[<prev] [next>] [<thread-prev] [thread-next>] [day] [month] [year] [list]
Message-Id: <1214468112.2794.9.camel@twins.programming.kicks-ass.net>
Date: Thu, 26 Jun 2008 10:15:12 +0200
From: Peter Zijlstra <peterz@...radead.org>
To: Zhao Forrest <forrest.zhao@...il.com>
Cc: vatsa@...ux.vnet.ibm.com, mingo@...e.hu, containers@...ts.osdl.org,
linux-kernel@...r.kernel.org
Subject: Re: A question about group CFS scheduling
On Thu, 2008-06-26 at 15:19 +0800, Zhao Forrest wrote:
> Hi experts,
>
> In Documentation/sched-design-CFS.txt it reads:
> Group scheduler tunables:
>
> When CONFIG_FAIR_USER_SCHED is defined, a directory is created in sysfs for
> each new user and a "cpu_share" file is added in that directory.
> # cd /sys/kernel/uids
> # cat 512/cpu_share # Display user 512's CPU share
> 1024
> # echo 2048 > 512/cpu_share # Modify user 512's CPU share
> # cat 512/cpu_share # Display user 512's CPU share
> 2048
> #
> CPU bandwidth between two users are divided in the ratio of their CPU shares.
> For ex: if you would like user "root" to get twice the bandwidth of user
> "guest", then set the cpu_share for both the users such that "root"'s
> cpu_share is twice "guest"'s cpu_share.
>
> My question is: how is CPU bandwidth divided between cgroup and
> regular processes?
> For example,
> 1 the cpu_share of user "root" is set to 2048
> 2 the cpu_share of user "guest" is set to 1024
> 3 there're many processes owned by other users, which don't belong to any cgroup
A process always belongs to a (c)group.
> if the relative CPU bandwidth allocated to cgroup of "root" is 2,
> allocated to cgroup of "guest" is 1, then what's the relative CPU
> bandwidth allocated to other regular processes? 2 or 1?
Are you interested in UID based group scheduling or cgroup scheduling?

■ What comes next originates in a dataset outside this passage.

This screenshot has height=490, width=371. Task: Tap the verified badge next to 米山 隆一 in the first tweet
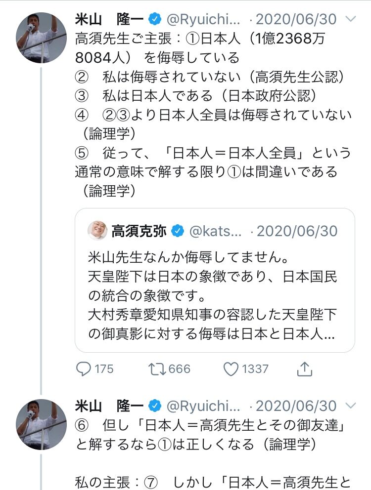pyautogui.click(x=154, y=20)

Let me explain the cgroup case (the sanest option IMHO):
initially all your tasks will belong to the root cgroup, eg:
assuming:
mkdir -p /cgroup/cpu
mount none /cgroup/cpu -t cgroup -o cpu
Then the root cgroup (cgroup:/) is /cgroup/cpu/ and all tasks will be
found in /cgroup/cpu/tasks.
You can then create new groups as sibling from this root group, eg:
cgroup:/foo
cgroup:/bar
They will get a weigth of 1024 by default, exactly as heavy as a nice 0
task.
That means that no matter how many tasks you stuff into foo, their
combined cpu time will be as much as a single tasks in cgroup:/ would
get.
This is fully recursive, so you can also create:
cgroup:/foo/bar and its tasks in turn will get as much combined cpu time
as a single task in cgroup:/foo would get.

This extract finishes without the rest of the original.